Quarkslab was hired by OSTIF to perform a security assessment of OpenVPN 2.4.0. We focused on code and cryptography assessment. Results are briefly described in this blog post, and full report is available at its end.

Synopsis

In November 2016, the Open Source Technology Improvement Fund (OSTIF) started a fundraising campaign to assess the security of OpenVPN. Mid December, the fund raising has reached its goal, and Quarkslab was selected to perform the assessment.

The review targeted version 2.4.0 and was performed by 3 engineers between 15 February 2017 and 7 April 2017, for a total of 50 man days of effort. Issues were reported to the OpenVPN team and have been fixed in OpenVPN 2.4.2.

The full report is made available on this blog post [1].

Scope

This evaluation focuses on the source code of OpenVPN 2.4.0, on OpenVPN GUI 11.4.0.0 and on the TAP driver used by OpenVPN for Windows. The scope of the audit includes Linux and Windows versions of OpenVPN.

Initially, OpenVPN for Android was part of the audit since the project uses OpenVPN code, but the source code specific to openvpn-ics was not audited due to a lack of time. We thus have excluded it from the audit.

The cryptographic back ends (mostly OpenSSL) were explicitly excluded: only the soundness of their use was checked.

Key Findings

Only the main issues with a security impact are reported here. For a complete overview, refer to the report.

Issue Severity Difficulty Description
Pre-auth DoS CVE-2017-7478 High Low A packet with an unexpected payload size during SSL handshake causes a server shutdown
Post-auth DoS CVE-2017-7479 Medium Medium An authenticated client can shutdown the server using AEAD ciphers and packet Id exhaustion
Info leak Low High Username and password can leak in very specific conditions
Cryptography Info N/A Backward compatibility weakens encryption and authentication
Cryptography Low Low Outdated authentication can be used without warning
Cryptography Low Low mbed TLS provides weaker key cipher suites
Configuration Low Low Insecure configurations to be removed from default builds
  • Severity refers to the consequences of the bug.
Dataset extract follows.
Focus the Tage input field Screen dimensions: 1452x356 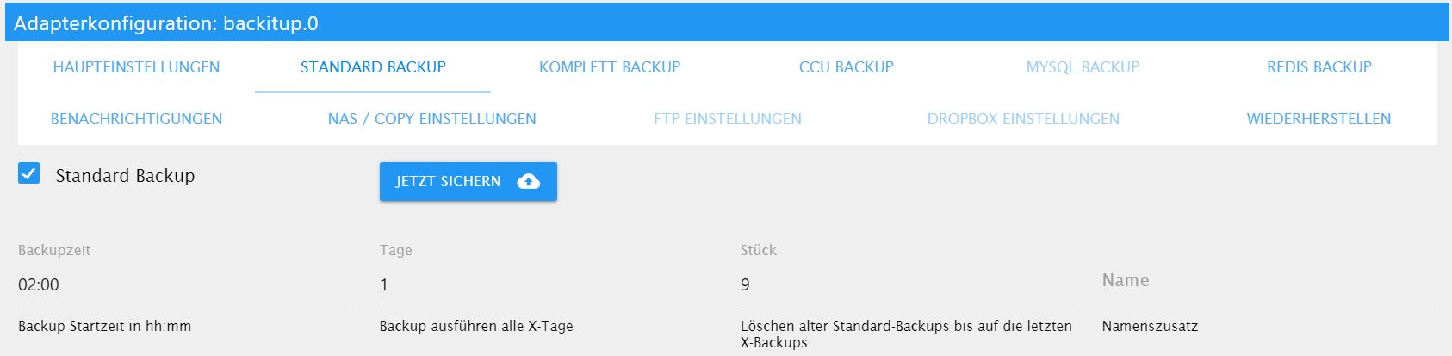(x=546, y=285)

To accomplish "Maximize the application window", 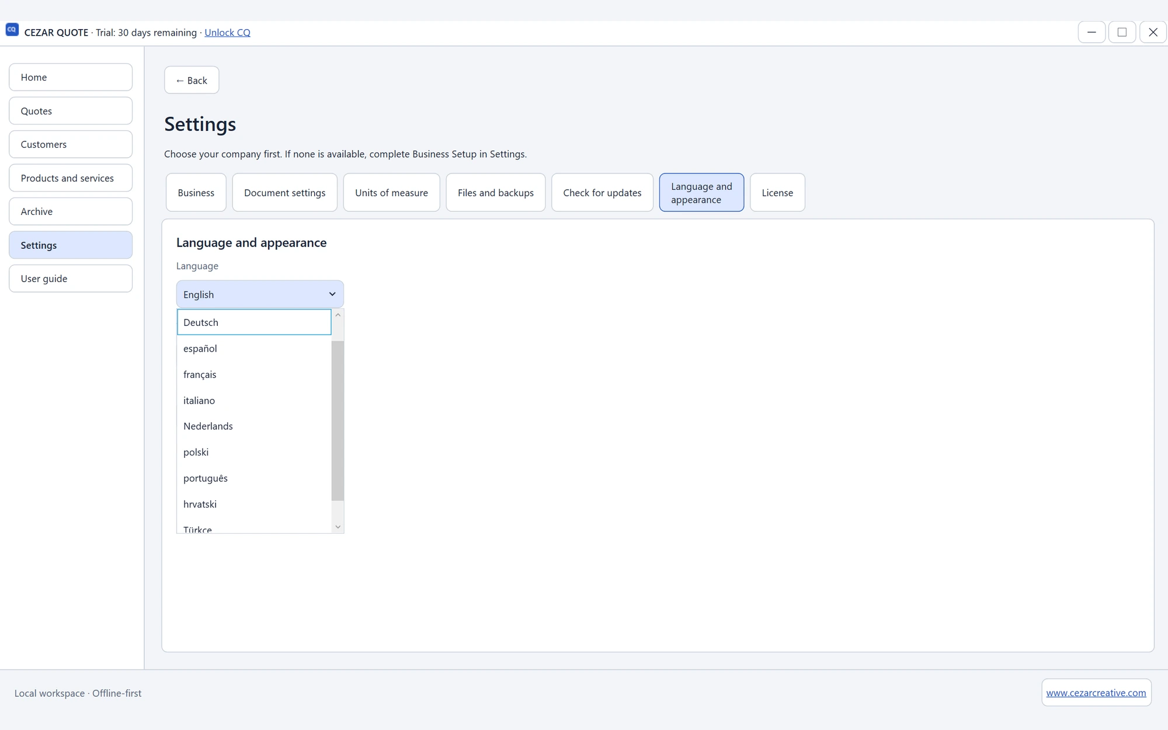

  • Difficulty is the difficulty to trigger the vulnerability.

Fixes and new release

Quarkslab and OpenVPN teams have worked together to provide fixed 2.4.2 version of OpenVPN:

  • 7 April 2017: report 0.2 sent to OpenVPN.

  • 13 April 2017: report 1.0 sent to OpenVPN, adding the post-authentication denial of service.

  • 14 April 2017: first comments from OSTIF and the OpenVPN security team.

  • 25 April 2017: report 1.1 sent to OpenVPN, taking into account the comments from the OpenVPN team.

  • 1 May 2017: new comments from the OpenVPN security team.

  • 11 May 2017: updated report to version 1.2 and public release. Release of OpenVPN 2.4.2.

Conclusion

Since the beginning of the project, OpenVPN has followed the best practices for secure development. For examples, wrappers are used to avoid handling strings and buffers directly, assertions are used to avoid that the program ends up in an inconsistent state, secure functions of the C language are used, etc. Best practices of development make the discovery of memory corruption vulnerability unlikely. If vulnerabilities were to be found, logical or cryptographic bugs would be more likely.

OpenVPN developers are carrying out a hard work to make future versions of the project compatible with the older ones. However, this effort has a negative impact on the overall security of the project:

  • The source code is monolithic and difficult to apprehend, and the lack of developer documentation does not make its understanding better. But the main issue is that subtle bugs can be caused by this complexity, and code review of recent commits is tough.

  • The multitude of available options gives the ability to use OpenVPN in insecure configurations. Options which lower the security should be removed, to the detriment of retro-compatibility. It is also difficult to test the project in every possible configuration, and the probability of bugs in a specific configuration is high.

The Fox-IT initiative of a hardened version of OpenVPN heads in the right direction. For example, only some default secure encryption and message digests are kept, and the other ones are removed. Besides, some features and options considered as harmful are also removed. We think OpenVPN could integrate these changes and provide compilation options allowing to build such a hardened version for people who do not need backward compatibility.

Acknowledgements

We would like to thank OSTIF, and especially Derek Zimmer, for coordinating this effort, and the OpenVPN team for the quick and sharp feedback.